# Which laptop is the best bang for the buck?



## sigma1914 (Sep 5, 2006)

I'm looking to replace an old POS laptop/netbook and found 3, but can't decide. Before anyone says, "Get a Mac" - I'm a PC guy, sorry. 

Choice 1 - *$749.99*
INSPIRON 14Z	Inspiron 14z	
PROCESSOR	2nd generation Intel®Core™ processor i5-2430M (2.4GHz) with Intel HD Graphic 3000	
COLOR	Espresso Black	
MEMORY	8GB Shared Dual Channel DDR3 Memory	
HARD DRIVE	750GB 7200 RPM SATA Hard Drive	
DISPLAY	14 inch High Definition LED Display (1366 x 768) with True-Life	
WIRELESS CARDS	Intel® Centrino® Wireless-N 1030 & Bluetooth 3.0	
BATTERY OPTIONS	65 WHr 6-cell Lithium Ion Primary Battery	
INTERNAL OPTICAL DRIVE	8x CD/DVD Burner (Dual Layer DVD +/-R Drive) with Roxio Starter	
SOUND OPTIONS	HD Audio 2.0 Support SRS™ Premium Sound	
Adobe Reader	Adobe Acrobat X Reader	
Webcam	Integrated 1.0MP HD Webcam	
WIDI	Wireless Display Application & Driver	
Network Card	Integrated 10/100 Network Card

Choice 2 - *$549.99*
Genuine Windows 7 Home Premium 64-bit
AMD Quad-Core A6-3420M Accelerated Processor (2.4GHz/1.5GHz, 4MB L2 Cache)
AMD Radeon(TM) Discrete-Class Graphics [HDMI, VGA]
FREE UPGRADE to 6GB DDR3 System Memory (2 Dimm)
FREE UPGRADE to 640GB 5400 rpm Hard Drive with HP ProtectSmart Hard Drive Protection
No Additional Office Software
No additional security software
6 Cell Lithium Ion Battery (standard)
15.6" High Def LED HP Brightview (1366x768)
SuperMulti 8X DVD+/-R/RW with Double Layer Support
HP TrueVision HD Webcam with Integrated Digital Microphone and HP SimplePass Fingerprint Reader
802.11b/g/n WLAN

Choice 3 - *$484.99*
Genuine Windows 7 Home Premium 64-bit
AMD Dual-Core Processor E-450(1.65GHz, 1MB L2 Cache) + AMD Radeon HD 6320M Discrete-Class Graphics
6GB DDR3 System Memory (2 Dimm)
320GB 5400 rpm Hard Drive with HP ProtectSmart Hard Drive Protection
No Additional Office Software
No additional security software
6 Cell Lithium Ion Battery
11.6" diagonal High Definition HP BrightView LED Display (1366 x 768)
No Internal DVD or CD Drive
Webcam with Integrated Digital Microphone
802.11b/g/n WLAN and Bluetooth(R)


----------



## lparsons21 (Mar 4, 2006)

I tend to like Intel processors over AMD. I've just had bad luck with AMD.

And for info, the best laptop for Windows is a Mac laptop according to a few tests. Just sayin...


----------



## David Ortiz (Aug 21, 2006)

sigma1914 said:


> I'm looking to replace an old POS laptop/netbook and found 3, but can't decide. Before anyone says, "Get a Mac" - I'm a PC guy, sorry.


Congrats on the 10K posts! You have quite the range of screen sizes there. Do you have a preference?


----------



## sigma1914 (Sep 5, 2006)

David Ortiz said:


> Congrats on the 10K posts! You have quite the range of screen sizes there. Do you have a preference?


Thanks!
Not really...I can zoom if it's too small.


----------



## sigma1914 (Sep 5, 2006)

▸ **MATERIAL SHOWN**:
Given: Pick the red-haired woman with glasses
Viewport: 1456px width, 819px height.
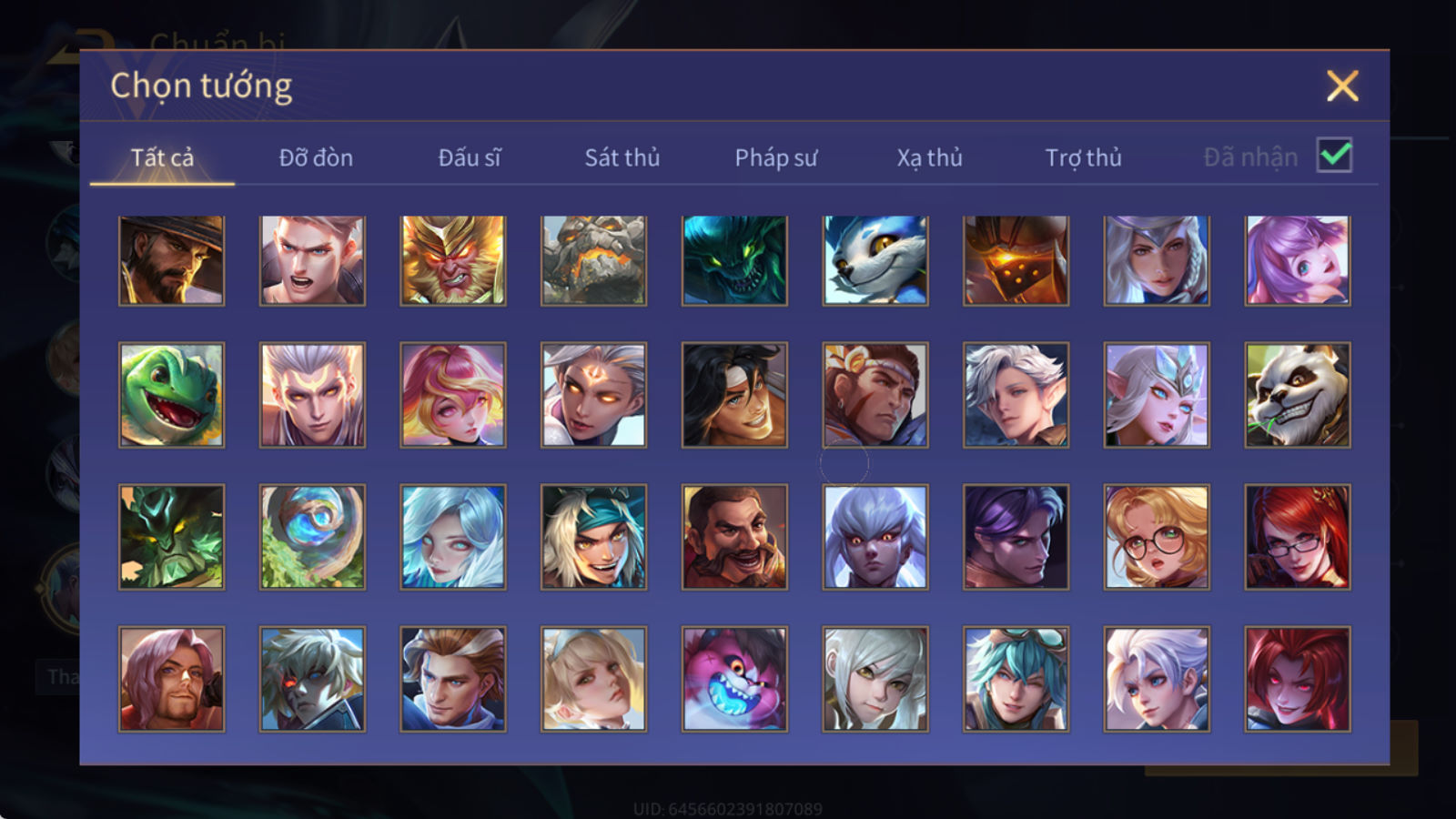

--

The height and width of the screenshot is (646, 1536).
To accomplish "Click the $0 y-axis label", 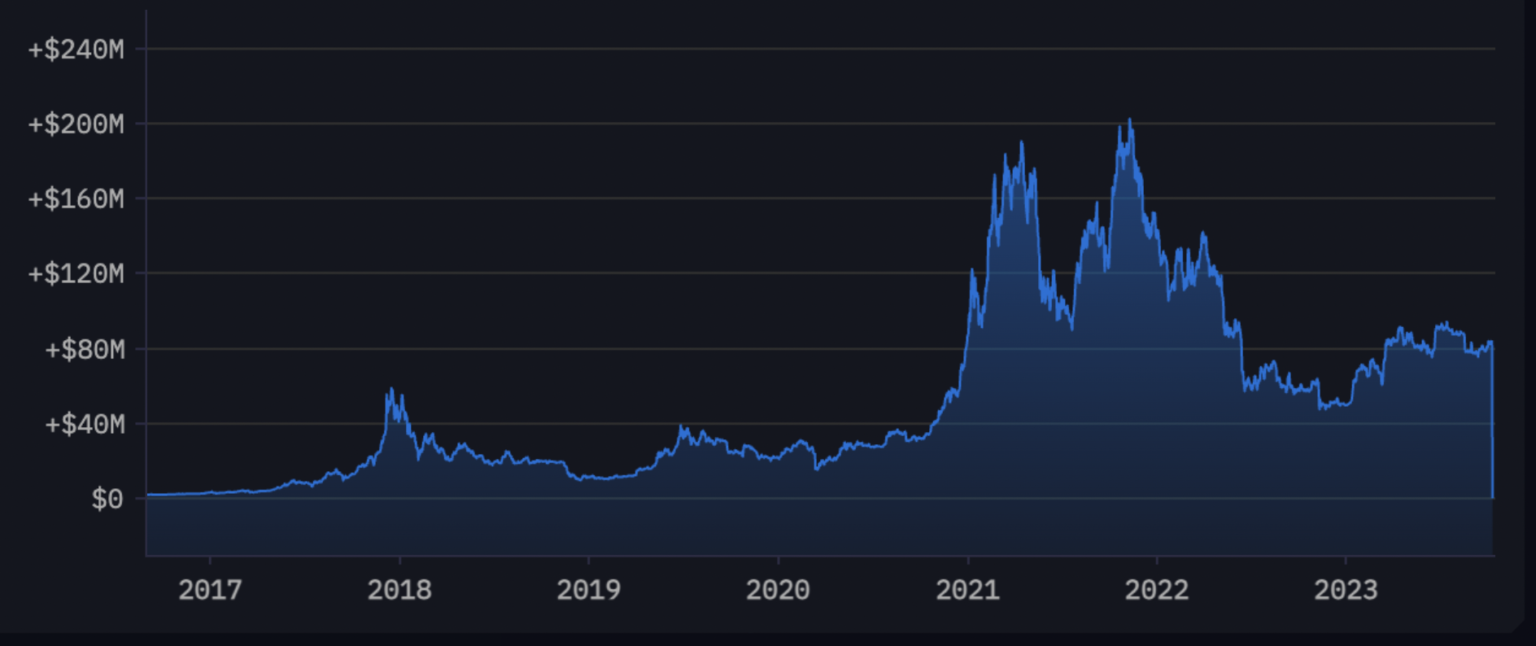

▸ **REQUIRED ACTIONS**:
A) Based on the laptop thread, state whether each statement agrees with it, giving yes or no and quoting the deciding words: (i) Choice 1 comes with 8GB of memory; (ii) Choice 3 includes an internal DVD drive; (iii) lparsons21 prefers AMD processors to Intel ones.
B) Reproduce the passage of the laptop thread that opens with the words "Choice 2 - *$549.99*", stopping after "to 6GB DDR3 System Memory (2 Dimm)".
The material plays no part in what follows.

▸ **PER-TASK ANSWERS**:
A)
(i) Yes: "8GB Shared Dual Channel DDR3 Memory"
(ii) No: "No Internal DVD or CD Drive"
(iii) No: "I tend to like Intel processors over AMD."

B)
Choice 2 - *$549.99*
Genuine Windows 7 Home Premium 64-bit
AMD Quad-Core A6-3420M Accelerated Processor (2.4GHz/1.5GHz, 4MB L2 Cache)
AMD Radeon(TM) Discrete-Class Graphics [HDMI, VGA]
FREE UPGRADE to 6GB DDR3 System Memory (2 Dimm)